Civile

Alla Consulta l'imputazione per trasparenze dei redditi delle società di persone

di Giuseppe Melis e Federico Rasi

Con la recente ordinanza n. 148 del 2019, la Ctp di Genova ha rimesso alla Consulta la questione di legittimità costituzionale dell'articolo 5 del Tuir che prevede l'imputazione per trasparenza dei redditi prodotti dalle società di persone. Il casus belli è quello del socio accomandante di una Sas la cui conoscenza dell'andamento sociale viene impedita dal socio accomandatario. Da qui la lamentata impossibilità di disporre dei redditi societari. La Consulta dovrà pronunziarsi sulla compatibilità tra il porre in queste ipotesi l'obbligazione tributaria a carico del socio e il principio di capacità contributiva ex articolo 53 della Costituzione.

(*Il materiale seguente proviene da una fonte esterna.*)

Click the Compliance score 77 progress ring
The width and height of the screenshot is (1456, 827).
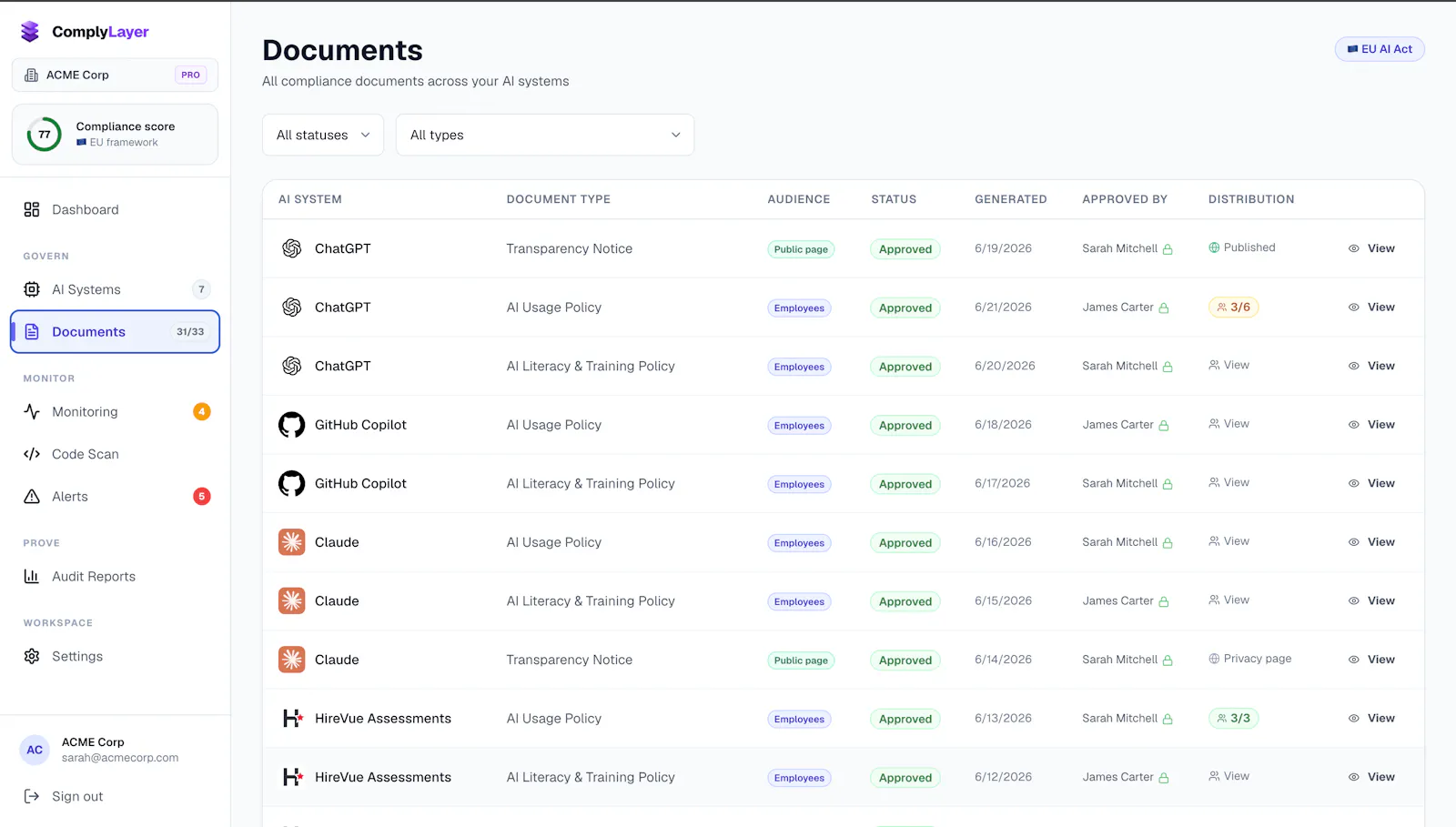(44, 135)
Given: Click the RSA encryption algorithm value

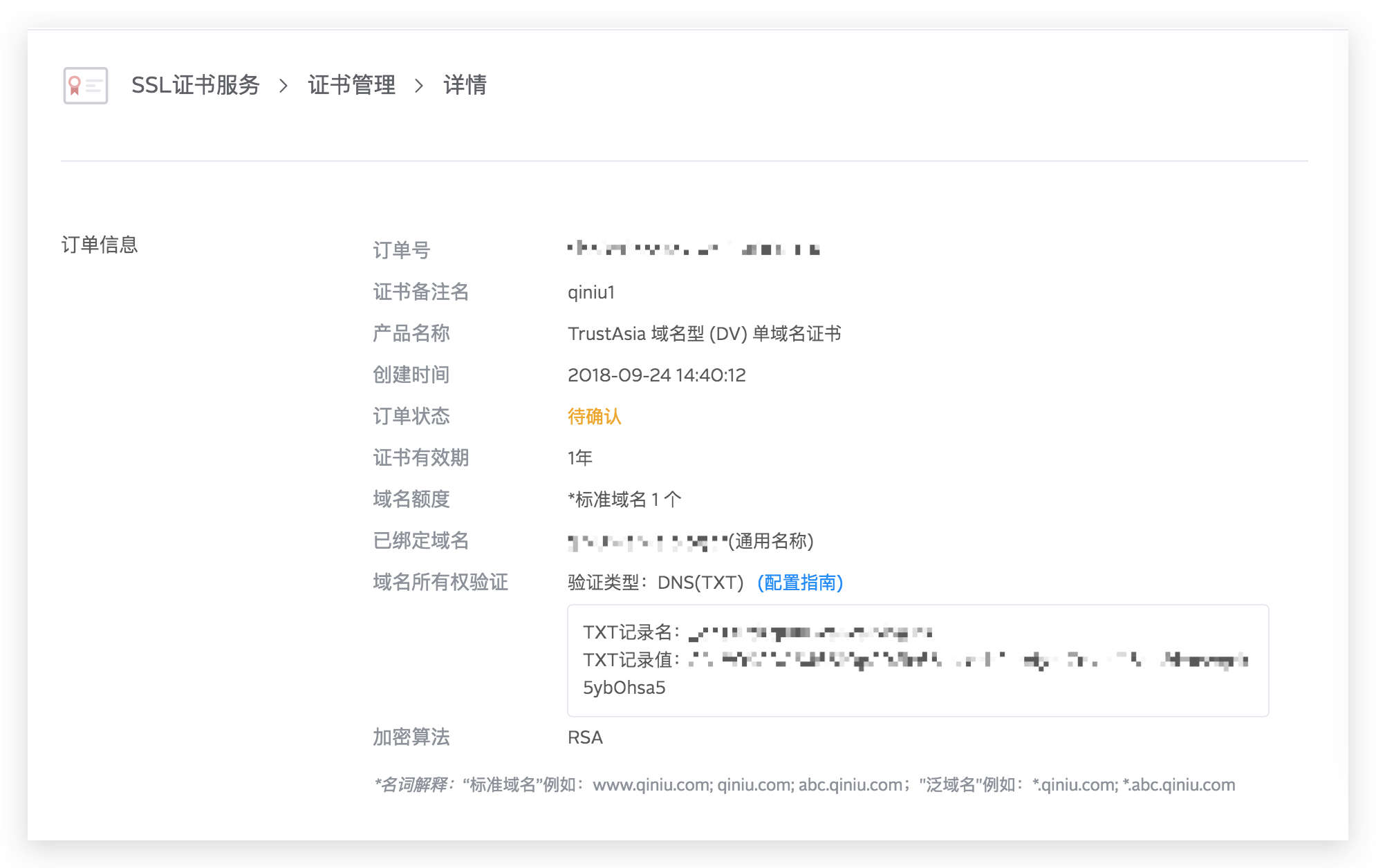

Non è la prima volta che il principio di trasparenza forma oggetto di scrutinio costituzionale. La Consulta (ordinanza 53/2001) lo ha ritenuto legittimo nell'ipotesi di reddito illecitamente sottratto dagli amministratori della società di persone. Il profilo della tassazione del reddito indipendentemente dalla sua percezione evoca altresì la vicenda della tassazione dei redditi da locazione nell'ipotesi di conduttore moroso, che pure ha interessato la Consulta (sentenza 362/2000).

Nel caso in esame gli spazi di intervento apparirebbero tuttavia più ridotti. Da un lato, infatti, appartiene alla fisiologia dell'impresa che agli utili maturati non corrisponda necessariamente una disponibilità di mezzi patrimoniali distribuibili a seguito dell'approvazione del rendiconto. Dall'altro lato, è indiscusso il diritto del socio a percepire la sua parte di utili dopo l'approvazione del rendiconto, il quale è immediatamente azionabile in giudizio: è peraltro proprio tale circostanza a legittimare tradizionalmente in ambito fiscale il principio di trasparenza, infatti non applicabile alle società di capitali in cui la distribuzione degli utili è rimessa alla decisione assembleare e trasforma in diritto ciò che prima era mera aspettativa.

Tuttavia, la duplice circostanza che nelle Sas l'approvazione del rendiconto spetti ai soli soci accomandatari (Cassazione 15304/2007) e che essa condizioni il diritto soggettivo agli utili, potrebbe anche indurre alla conclusione che la sua mancata approvazione in presenza di un socio accomandante cui sia impedita la conoscenza dell'andamento sociale e della stessa dimensione quantitativa del reddito, finisca per rendere inefficace la tradizionale giustificazione costituzionale del principio di trasparenza.

Se si tiene conto che la giurisprudenza di legittimità (Cassazione 1261/2016) ritiene applicabile alle società di persone la disposizione sulla responsabilità diretta degli amministratori nei confronti dei soci di cui all'articolo 2395 del Codice civile proprio nell'ipotesi di mancata presentazione del rendiconto, il punto decisivo risiederà nel bilanciamento tra la ratio del principio di trasparenza, alquanto traballante nelle ipotesi di funzionamento patologico delle Sas attinenti alla formazione ed approvazione del rendiconto, e i rimedi giurisdizionali concessi al socio accomandante nei confronti dell'accomandatario inadempiente.